Problem to solve: Given the records below, pull every line with the word "will" into the answer.

Data records:

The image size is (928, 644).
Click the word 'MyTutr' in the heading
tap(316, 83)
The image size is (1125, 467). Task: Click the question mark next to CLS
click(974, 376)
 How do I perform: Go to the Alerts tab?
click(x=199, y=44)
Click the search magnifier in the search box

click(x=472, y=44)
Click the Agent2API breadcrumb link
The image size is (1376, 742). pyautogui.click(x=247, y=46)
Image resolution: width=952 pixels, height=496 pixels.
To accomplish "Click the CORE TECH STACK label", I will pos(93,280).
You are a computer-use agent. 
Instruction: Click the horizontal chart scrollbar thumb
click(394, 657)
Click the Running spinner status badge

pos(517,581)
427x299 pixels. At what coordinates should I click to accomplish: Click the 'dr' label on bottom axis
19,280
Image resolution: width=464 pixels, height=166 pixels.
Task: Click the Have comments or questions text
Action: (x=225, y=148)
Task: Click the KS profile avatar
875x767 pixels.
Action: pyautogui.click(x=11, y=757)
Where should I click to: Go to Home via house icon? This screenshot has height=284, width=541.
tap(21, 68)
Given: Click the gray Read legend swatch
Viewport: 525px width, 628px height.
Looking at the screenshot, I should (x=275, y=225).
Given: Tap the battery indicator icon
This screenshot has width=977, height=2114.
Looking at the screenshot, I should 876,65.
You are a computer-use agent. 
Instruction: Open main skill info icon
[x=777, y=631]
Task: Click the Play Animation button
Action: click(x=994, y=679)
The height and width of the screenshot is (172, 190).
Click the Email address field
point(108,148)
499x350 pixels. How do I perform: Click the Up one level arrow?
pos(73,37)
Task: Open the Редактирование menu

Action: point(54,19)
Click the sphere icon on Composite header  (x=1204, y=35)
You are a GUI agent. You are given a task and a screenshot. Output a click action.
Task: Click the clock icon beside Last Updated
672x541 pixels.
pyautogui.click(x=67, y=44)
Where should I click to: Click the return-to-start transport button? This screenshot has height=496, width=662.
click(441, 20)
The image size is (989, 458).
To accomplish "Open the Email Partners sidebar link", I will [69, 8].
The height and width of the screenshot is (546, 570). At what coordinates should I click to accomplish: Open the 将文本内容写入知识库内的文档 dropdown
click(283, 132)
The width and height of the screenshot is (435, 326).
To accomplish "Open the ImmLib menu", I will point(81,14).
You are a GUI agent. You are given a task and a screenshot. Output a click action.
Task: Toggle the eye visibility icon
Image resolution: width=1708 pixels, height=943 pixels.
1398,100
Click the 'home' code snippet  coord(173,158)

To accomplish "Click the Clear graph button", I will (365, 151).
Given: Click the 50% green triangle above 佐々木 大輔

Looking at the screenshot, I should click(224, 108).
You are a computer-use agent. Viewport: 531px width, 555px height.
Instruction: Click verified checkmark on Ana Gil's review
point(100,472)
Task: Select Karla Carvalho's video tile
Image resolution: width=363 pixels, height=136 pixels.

Result:
To accomplish "Click the CORE TECH STACK label", I will pos(93,280).
To accomplish "Open the Email Partners sidebar link", I will [69, 8].
To accomplish "Open the ImmLib menu", I will point(81,14).
To accomplish "Click the Clear graph button", I will (365, 151).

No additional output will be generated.